* **What you will do**: Your task is to reproduce, exactly and only, the lines running from the line containing "ಹೊಂಬಣ್ಣದ ವೇಶ್ಯೆಯನ್ನು ತೆಗೆದುಕೊಳ್ಳುವ" to the end of the data below, both included.

[Start of Attachment]

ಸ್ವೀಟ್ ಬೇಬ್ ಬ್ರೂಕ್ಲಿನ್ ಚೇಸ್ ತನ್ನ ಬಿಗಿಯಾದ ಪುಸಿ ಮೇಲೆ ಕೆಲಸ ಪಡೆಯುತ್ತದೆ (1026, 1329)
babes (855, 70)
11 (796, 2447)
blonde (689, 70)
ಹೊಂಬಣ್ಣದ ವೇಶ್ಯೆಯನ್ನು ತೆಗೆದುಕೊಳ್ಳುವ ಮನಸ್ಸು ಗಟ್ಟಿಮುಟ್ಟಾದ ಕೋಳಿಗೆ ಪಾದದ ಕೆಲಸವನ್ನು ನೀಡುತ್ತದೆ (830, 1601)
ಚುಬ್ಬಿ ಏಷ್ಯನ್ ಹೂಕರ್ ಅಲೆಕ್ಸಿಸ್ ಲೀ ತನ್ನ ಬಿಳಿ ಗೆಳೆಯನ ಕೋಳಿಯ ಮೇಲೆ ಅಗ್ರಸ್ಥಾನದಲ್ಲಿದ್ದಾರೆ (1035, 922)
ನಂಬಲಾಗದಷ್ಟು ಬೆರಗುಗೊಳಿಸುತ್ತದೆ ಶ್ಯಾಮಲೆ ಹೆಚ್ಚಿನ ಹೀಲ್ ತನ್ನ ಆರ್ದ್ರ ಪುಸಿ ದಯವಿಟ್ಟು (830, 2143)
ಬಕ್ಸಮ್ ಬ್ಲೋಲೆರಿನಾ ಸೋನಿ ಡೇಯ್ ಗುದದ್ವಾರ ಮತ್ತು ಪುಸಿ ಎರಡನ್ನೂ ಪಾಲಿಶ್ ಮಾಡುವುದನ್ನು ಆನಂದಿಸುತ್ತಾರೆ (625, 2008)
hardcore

[End of Attachment]

* **Reply**:
ಹೊಂಬಣ್ಣದ ವೇಶ್ಯೆಯನ್ನು ತೆಗೆದುಕೊಳ್ಳುವ ಮನಸ್ಸು ಗಟ್ಟಿಮುಟ್ಟಾದ ಕೋಳಿಗೆ ಪಾದದ ಕೆಲಸವನ್ನು ನೀಡುತ್ತದೆ (830, 1601)
ಚುಬ್ಬಿ ಏಷ್ಯನ್ ಹೂಕರ್ ಅಲೆಕ್ಸಿಸ್ ಲೀ ತನ್ನ ಬಿಳಿ ಗೆಳೆಯನ ಕೋಳಿಯ ಮೇಲೆ ಅಗ್ರಸ್ಥಾನದಲ್ಲಿದ್ದಾರೆ (1035, 922)
ನಂಬಲಾಗದಷ್ಟು ಬೆರಗುಗೊಳಿಸುತ್ತದೆ ಶ್ಯಾಮಲೆ ಹೆಚ್ಚಿನ ಹೀಲ್ ತನ್ನ ಆರ್ದ್ರ ಪುಸಿ ದಯವಿಟ್ಟು (830, 2143)
ಬಕ್ಸಮ್ ಬ್ಲೋಲೆರಿನಾ ಸೋನಿ ಡೇಯ್ ಗುದದ್ವಾರ ಮತ್ತು ಪುಸಿ ಎರಡನ್ನೂ ಪಾಲಿಶ್ ಮಾಡುವುದನ್ನು ಆನಂದಿಸುತ್ತಾರೆ (625, 2008)
hardcore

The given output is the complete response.